Effect levelsopen allclose all
Sex:
male/female
Dose descriptor:
other: NOAEL
Effect level:
ca. 100 mg/kg bw
Based on:
test mat.
Sex:
male/female
Dose descriptor:
other: Maximum Tolerated Dose
Effect level:
ca. 100 - < 200 mg/kg bw
Based on:
test mat.
Mortality:
There was no mortality associated with the administration of the vehicle or with doses of 25, 50 or 100 mg DuP 753/kg bw. Drug related mortality was observed in rats treated with 200 mg DuP 753/kg bw. Three males and one female died approximately 3 to 5 days post-dose.
Clinical signs:
There were no clinical signs noted in the low dose group (25 mg/kg) that were considered to represent a toxicologically adverse effect of treatment. Mild clinical signs related to DuP 753 were noted in the 50 and 100 mg/kg groups and included soft stools, ataxia and perianal staining. Clinical signs observed in rats treated with 200 mg DuP 753/kg consisted of ataxia, decreased motor activity, perianal staining, urogenital staining, dehydration, soft/mucoidal stools, pale ears, rough coat, material around eyes, mouth, paws and/or nose and labored breathing.
Body weight:
A treatment related body weight loss was exhibited in the high dose group (100 mg/kg) male and female groups from Study Day 1 to Study Day 2. Thereafter, the surviving high dose rats gained weight at a rate comparable with that of the control group.
Gross pathology:
Gross post-mortem findings considered to be related to DuP 753 were noted in the gastrointestinal tract of the 200 mg/kg group and included: abnormal size (distension) of the jejunum and duodenum, thickened wall of the jejunum and cecum and firm consistency of the contents found in the jejunum and ileum.

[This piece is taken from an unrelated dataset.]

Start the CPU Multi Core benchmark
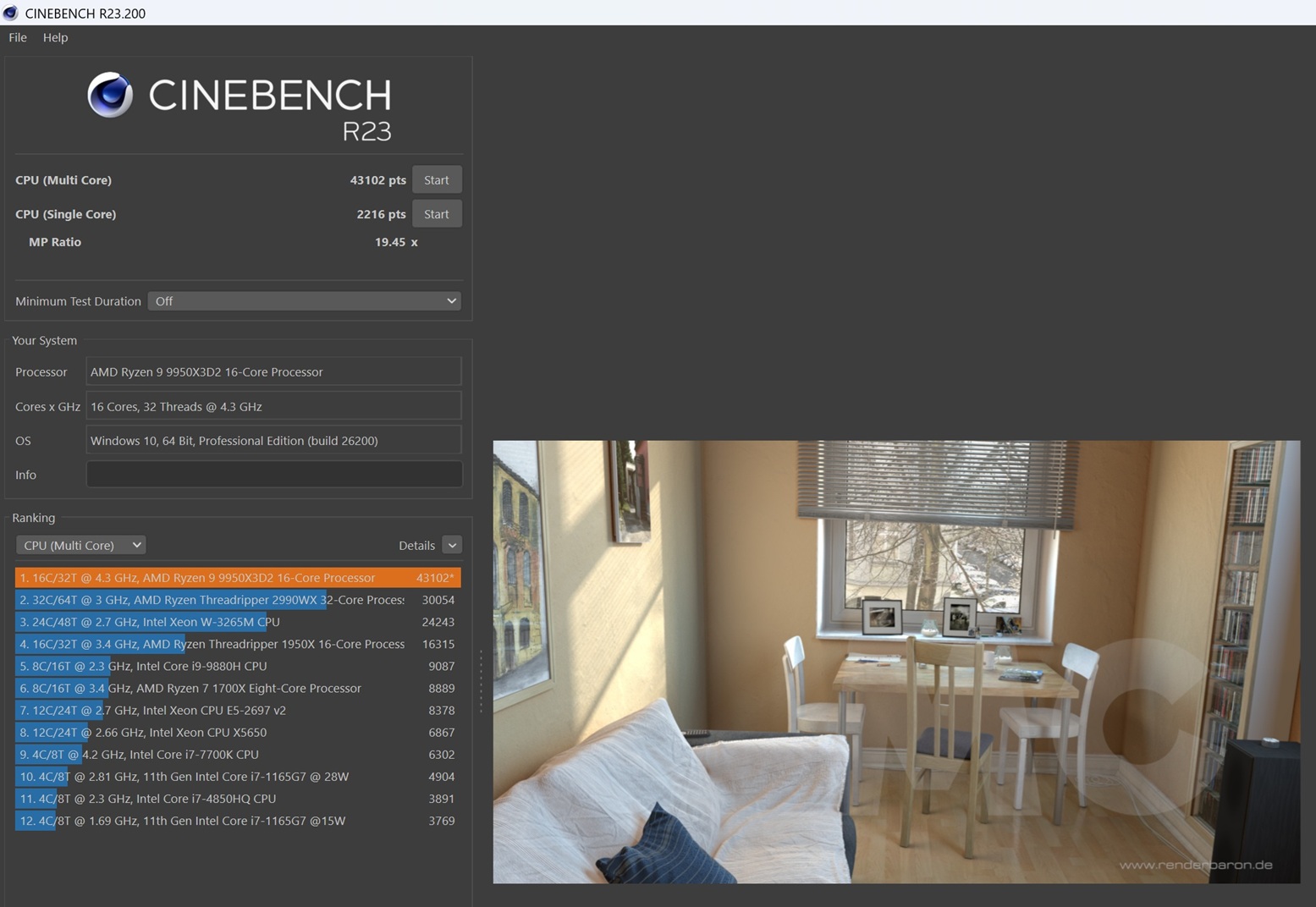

Applicant's summary and conclusion

Conclusions:
Based on the absence of significant dos-related effects and mortality, the single intraperitoneal no-observable-adverse-effect-level (NOAEL) was considered to be 100 mg DuP 753/kg and the single intraperitoneal maximum tolerated dose (MTD) of DuP 753 was considered to be >100 but <200 mg/kg.